9.1 Legal classification

(1) Provision of the SaaS platform is legally classified as a lease within the meaning of Secs. 535 et seq. BGB. The following provisions apply additionally and, where permitted in B2B contracts, take precedence over statutory provisions.

9.2 Concept of defect

(2) The platform is defective if it does not have the contractually agreed condition or is not fit for the use contemplated under the contract. The agreed condition is determined by the service description of the selected plan and any individual agreements.

(3) A defect exists in particular if:

(a) essential functions of the platform (e.g. capture, risk classification, document generation) are permanently or repeatedly unavailable and this is not due to planned maintenance under § 8;

(b) data properly entered and stored by the Customer is lost or corrupted due to an error of the Provider;

(c) the platform materially deviates from the functionality promised in the service description;

(d) there is a security vulnerability attributable to the Provider that endangers the integrity of Customer data.

(4) There is in particular no defect if:

(a) short-term unavailability or performance restrictions fall within the availability limits defined in § 8(1);

(b) there are purely cosmetic or visual deviations (e.g. minor display differences by browser or device) that do not affect functionality;

(c) disruptions are due to incorrect input, misuse, or inadequate IT infrastructure on the Customer’s side;

(d) there are compatibility issues with third-party software used by the Customer unless the Provider has expressly promised compatibility;

(e) disruptions are due to force majeure, third-party network failures, or other circumstances for which the Provider is not responsible;

(f) changes or further development of the platform under § 8(4) do not materially restrict the contractually owed core functionality.

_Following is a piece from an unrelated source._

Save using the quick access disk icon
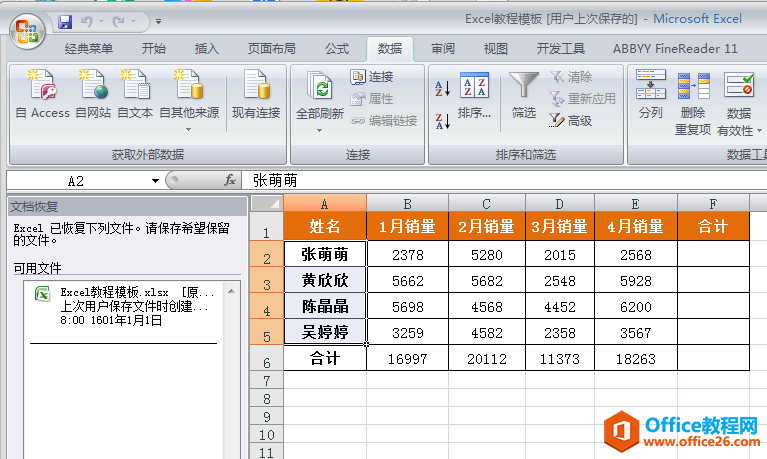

9.3 Defect notice and duty to cooperate

(5) The Customer must notify defects without delay after discovery in text form (e.g. by email to Provider support) with as precise a description as possible of the error, affected function, and steps to reproduce (defect notice).

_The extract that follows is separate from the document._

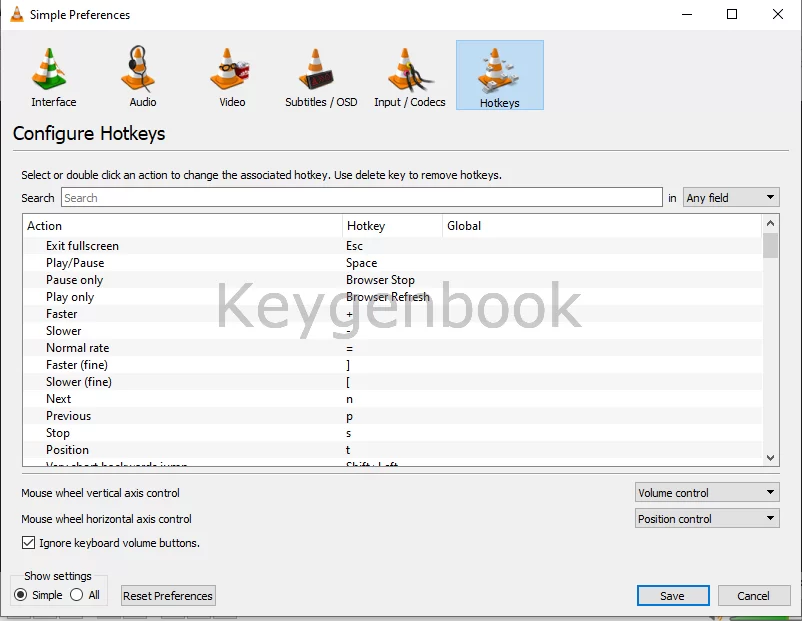
Task: Click the VLC cone in title bar
Action: click(x=16, y=14)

(6) If the Customer fails to give timely defect notice, it must compensate the Provider for additional damage resulting from delayed knowledge (Sec. 536c(2) BGB by analogy). The Customer’s defect rights remain unaffected to the extent the Provider could not have remedied the defect even with timely notice or knew of the defect.

(7) The Customer must support the Provider in analysing and remedying errors to a reasonable extent, in particular by providing information, logs, screenshots, and access to affected user accounts.

9.4 Remedy

(8) If a defect exists, the Provider has the right and duty to remedy it first. Remedy may be by removing the defect, providing a workaround that substantially replaces the impaired functionality, or providing a new version of the platform.

(9) The remedy period depends on the severity of the defect:

(a) For security-critical defects within the meaning of para. 3(d), the Provider will seek to remedy as quickly as possible and take immediate steps to mitigate damage.

(b) For defects that materially impair core functionality of the platform (para. 3(a)–(c)), the remedy period is 10 business days from receipt of a proper defect notice.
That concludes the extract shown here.